Despite earning All-American honors at national tournaments, Brazney was left off the rosters for Olympic tryouts. Only her threats to pursue legal action got her back on the tryout rosters but, she says, “I knew I wouldn’t make the team.”

Brazney, of Huntington Beach, is sitting in an office at Golden West College, where she is the women’s softball coach. She also works in the city of Fullerton’s recreation office and, all summer, is a softball player. She was named All-American again this summer while playing for Team Texas in the women’s major division, the highest level of women’s amateur softball.

This most recent All-American distinction earned Brazney, 37, an opportunity. The morning after she had flown home from Connecticut, where the tournament had taken place, Brazney was awakened by a phone call.
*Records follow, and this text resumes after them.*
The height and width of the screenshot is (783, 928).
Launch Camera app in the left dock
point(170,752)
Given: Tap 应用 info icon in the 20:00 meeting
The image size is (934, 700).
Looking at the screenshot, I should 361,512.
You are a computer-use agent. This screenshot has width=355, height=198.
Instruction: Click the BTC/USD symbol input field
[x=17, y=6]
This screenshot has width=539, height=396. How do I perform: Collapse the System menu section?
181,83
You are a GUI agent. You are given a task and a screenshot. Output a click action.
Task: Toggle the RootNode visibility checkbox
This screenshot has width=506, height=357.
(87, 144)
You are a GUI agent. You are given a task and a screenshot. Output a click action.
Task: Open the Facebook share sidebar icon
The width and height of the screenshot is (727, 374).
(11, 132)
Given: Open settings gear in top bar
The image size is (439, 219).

She was one of 39 players being invited to Midland, Mich., Sept. 2-4 for the final tryout camp for the 2000 Olympic softball team.

Fifteen players will be named to the team on Sept. 6. Of the 39 players at this final camp, 19 have ties to Southern California--current UCLA players Christie Ambrosi and Amanda Freed of Cypress, Stacey Nuveman of La Verne and Natasha Watley of Irvine; current college players Lindsey Collins of Fountain Valley (Arizona); Jenny Topping of Whittier (Washington) and Becky Witt of Reseda (Fresno State); as well as Jennifer Brundage of Irvine and UCLA; Crystal Bustos of Canyon Country; Sheila Douty of Diamond Bar and UCLA; Nancy Evans of Glendale, Lisa Fernandez of Long Beach and UCLA; Michele Granger of Placentia; Barbara Jordan of Agoura and Cal State Northridge; Nina Lindenberg of Anaheim Hills; Stephanie Little of Cal State Fullerton; Dot Richardson of UCLA; Julie Smith of Glendora and Brazney, who is a Cal Poly Pomona graduate.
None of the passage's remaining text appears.